Completare quanto segue:
A) In base al brano sul contenzioso tributario, risponda a quanto segue:
(i) Tramite quale strumento sono direttamente riscontrabili le circostanze di fatto?
(ii) In quale circolare, e in quale paragrafo, è contenuto il parere contrario del fisco?
(iii) Quali sanzioni rischia chi spedisce una nuova dichiarazione oltre i 90 giorni?
B) Riporti ogni riga delle voci che contiene la stringa "dimensions".

L’unica arma da spendere in contenzioso sarebbe, allora, persuadere il giudice della reale esistenza del credito in questione dando dimostrazione che, in sede di contestazione del riporto, il contribuente si sia attivato per dare prova all’ufficio dell’errore in cui sia incorso consentendo quindi agli organi accertatori di operare, sia pure in via differita, quell’azione di incrocio di dati che qualifica il più volte richiamato potere/dovere di controllo sulle dichiarazioni. E’ da ricordare infatti che, nel caso in questione, non si tratta di rilevare elementi completamente sconosciuti (quali potrebbero essere ad esempio oneri non dedotti) bensì circostanze di fatto direttamente riscontrabili tramite l’archivio informatico dell’amministrazione.
Il contrario parere del fisco, su questione analoga, è contenuto nella CM 98 del 17.05.2000 paragrafo 8.1.2; qui si afferma che, per far valere circostanze favorevoli non indicate nelle dichiarazioni già presentate, è necessario spedire una nuova dichiarazione anche oltre i 90 giorni rispetto alla data di scadenza originaria, esponendosi però alla applicazione delle sanzioni per omessa dichiarazione e potendo richiedere gli eventuali crediti emergenti solo a rimborso e non in compensazione.

Dati forniti:
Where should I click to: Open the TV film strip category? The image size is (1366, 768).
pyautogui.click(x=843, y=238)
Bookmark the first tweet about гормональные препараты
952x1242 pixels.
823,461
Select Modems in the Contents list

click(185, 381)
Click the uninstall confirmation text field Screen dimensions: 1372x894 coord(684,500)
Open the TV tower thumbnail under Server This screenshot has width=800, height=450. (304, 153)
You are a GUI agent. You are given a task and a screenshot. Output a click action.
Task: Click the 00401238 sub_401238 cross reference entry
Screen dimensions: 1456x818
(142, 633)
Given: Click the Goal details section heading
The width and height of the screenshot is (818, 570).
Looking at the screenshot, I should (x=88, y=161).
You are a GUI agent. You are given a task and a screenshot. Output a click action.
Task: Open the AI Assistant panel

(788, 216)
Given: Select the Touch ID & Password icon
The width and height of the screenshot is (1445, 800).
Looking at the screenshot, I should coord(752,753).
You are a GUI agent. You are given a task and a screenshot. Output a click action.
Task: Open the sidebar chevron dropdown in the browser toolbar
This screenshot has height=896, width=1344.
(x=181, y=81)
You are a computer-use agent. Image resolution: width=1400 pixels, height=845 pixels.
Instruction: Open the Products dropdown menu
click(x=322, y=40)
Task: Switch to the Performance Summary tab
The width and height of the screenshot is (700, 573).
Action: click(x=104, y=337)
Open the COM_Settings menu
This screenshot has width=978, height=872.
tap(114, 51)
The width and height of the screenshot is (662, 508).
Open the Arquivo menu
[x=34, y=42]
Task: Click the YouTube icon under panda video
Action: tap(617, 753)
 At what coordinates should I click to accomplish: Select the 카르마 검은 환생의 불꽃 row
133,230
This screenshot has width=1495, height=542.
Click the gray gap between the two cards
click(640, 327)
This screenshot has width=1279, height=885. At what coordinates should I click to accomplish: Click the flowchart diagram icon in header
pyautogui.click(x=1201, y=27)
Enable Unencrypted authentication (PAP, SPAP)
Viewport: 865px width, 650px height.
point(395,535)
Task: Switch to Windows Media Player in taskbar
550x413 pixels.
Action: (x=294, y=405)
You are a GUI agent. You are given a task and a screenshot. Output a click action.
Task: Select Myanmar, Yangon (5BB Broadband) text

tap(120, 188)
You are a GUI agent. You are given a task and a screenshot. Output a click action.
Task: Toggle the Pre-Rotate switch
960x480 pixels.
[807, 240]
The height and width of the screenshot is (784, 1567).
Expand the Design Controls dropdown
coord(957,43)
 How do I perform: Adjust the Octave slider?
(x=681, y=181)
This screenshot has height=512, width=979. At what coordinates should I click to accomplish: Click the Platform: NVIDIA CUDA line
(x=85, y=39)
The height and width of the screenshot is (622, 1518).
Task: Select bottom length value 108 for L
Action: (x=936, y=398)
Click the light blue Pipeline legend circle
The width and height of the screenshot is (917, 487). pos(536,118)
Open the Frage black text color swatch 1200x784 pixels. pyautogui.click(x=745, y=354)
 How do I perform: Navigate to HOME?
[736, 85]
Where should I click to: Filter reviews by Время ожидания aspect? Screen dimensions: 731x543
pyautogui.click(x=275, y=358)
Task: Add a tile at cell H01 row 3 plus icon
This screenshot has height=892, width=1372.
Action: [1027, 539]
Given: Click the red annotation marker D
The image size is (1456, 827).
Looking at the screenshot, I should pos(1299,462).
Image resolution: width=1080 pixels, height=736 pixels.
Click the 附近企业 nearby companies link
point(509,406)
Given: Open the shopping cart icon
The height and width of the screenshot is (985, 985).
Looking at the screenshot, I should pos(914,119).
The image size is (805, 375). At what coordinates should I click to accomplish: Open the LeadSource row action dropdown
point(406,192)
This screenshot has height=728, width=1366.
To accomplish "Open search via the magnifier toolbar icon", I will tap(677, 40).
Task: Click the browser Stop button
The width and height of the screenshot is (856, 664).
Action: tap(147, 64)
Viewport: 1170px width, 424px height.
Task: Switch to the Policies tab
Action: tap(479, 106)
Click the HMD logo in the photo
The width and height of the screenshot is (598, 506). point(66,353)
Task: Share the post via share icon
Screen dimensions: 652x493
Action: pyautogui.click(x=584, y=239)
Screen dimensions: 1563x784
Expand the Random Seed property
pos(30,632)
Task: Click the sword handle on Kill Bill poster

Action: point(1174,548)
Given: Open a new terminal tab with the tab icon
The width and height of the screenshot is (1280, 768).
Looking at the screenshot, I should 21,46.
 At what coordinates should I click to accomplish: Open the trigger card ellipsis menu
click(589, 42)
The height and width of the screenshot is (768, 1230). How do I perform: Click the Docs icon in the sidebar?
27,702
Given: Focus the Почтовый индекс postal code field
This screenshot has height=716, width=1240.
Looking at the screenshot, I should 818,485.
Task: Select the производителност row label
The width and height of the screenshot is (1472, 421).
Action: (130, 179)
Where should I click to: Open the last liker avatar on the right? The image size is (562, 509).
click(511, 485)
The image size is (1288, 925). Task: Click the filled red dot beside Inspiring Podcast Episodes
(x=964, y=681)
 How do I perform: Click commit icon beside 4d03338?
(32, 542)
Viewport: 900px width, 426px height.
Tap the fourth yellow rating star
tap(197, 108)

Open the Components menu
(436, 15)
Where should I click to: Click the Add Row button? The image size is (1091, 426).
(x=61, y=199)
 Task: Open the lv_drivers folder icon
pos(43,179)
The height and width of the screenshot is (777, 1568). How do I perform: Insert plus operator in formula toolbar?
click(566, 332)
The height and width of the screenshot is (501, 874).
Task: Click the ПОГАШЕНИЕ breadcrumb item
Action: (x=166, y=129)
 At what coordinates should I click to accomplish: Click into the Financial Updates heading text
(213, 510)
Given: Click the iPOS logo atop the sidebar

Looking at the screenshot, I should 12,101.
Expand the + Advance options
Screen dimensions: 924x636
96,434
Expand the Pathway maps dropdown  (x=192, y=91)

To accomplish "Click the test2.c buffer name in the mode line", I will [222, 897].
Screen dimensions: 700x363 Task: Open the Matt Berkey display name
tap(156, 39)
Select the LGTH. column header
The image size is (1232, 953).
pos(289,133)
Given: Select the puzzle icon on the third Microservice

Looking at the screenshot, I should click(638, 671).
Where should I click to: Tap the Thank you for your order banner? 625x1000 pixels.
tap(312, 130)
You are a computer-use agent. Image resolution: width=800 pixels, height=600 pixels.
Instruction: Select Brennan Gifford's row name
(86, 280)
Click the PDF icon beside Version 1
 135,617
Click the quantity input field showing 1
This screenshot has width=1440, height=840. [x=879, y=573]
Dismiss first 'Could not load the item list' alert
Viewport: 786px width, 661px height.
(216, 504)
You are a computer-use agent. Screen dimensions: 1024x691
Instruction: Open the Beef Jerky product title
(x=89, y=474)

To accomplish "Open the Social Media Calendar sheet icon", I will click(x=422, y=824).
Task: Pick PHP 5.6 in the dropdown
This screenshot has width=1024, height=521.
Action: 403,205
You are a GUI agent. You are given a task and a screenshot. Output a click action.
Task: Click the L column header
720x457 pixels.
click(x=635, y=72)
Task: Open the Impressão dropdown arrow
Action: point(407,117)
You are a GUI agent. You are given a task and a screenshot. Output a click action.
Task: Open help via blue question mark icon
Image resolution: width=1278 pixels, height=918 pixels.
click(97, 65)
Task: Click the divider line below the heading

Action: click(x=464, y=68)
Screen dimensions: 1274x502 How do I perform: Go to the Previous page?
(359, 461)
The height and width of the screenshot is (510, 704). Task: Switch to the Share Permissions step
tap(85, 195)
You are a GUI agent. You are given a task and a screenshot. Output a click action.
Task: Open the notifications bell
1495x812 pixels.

Risposte complete:
A)
(i) Tramite l'archivio informatico dell'amministrazione.
(ii) Nella CM 98 del 17.05.2000, al paragrafo 8.1.2.
(iii) Le sanzioni per omessa dichiarazione.

B)
Click the uninstall confirmation text field Screen dimensions: 1372x894 coord(684,500)
Screen dimensions: 1456x818
Where should I click to: Filter reviews by Время ожидания aspect? Screen dimensions: 731x543
Screen dimensions: 652x493
Screen dimensions: 1563x784
Screen dimensions: 924x636
Screen dimensions: 700x363 Task: Open the Matt Berkey display name
You are a computer-use agent. Screen dimensions: 1024x691
Screen dimensions: 1274x502 How do I perform: Go to the Previous page?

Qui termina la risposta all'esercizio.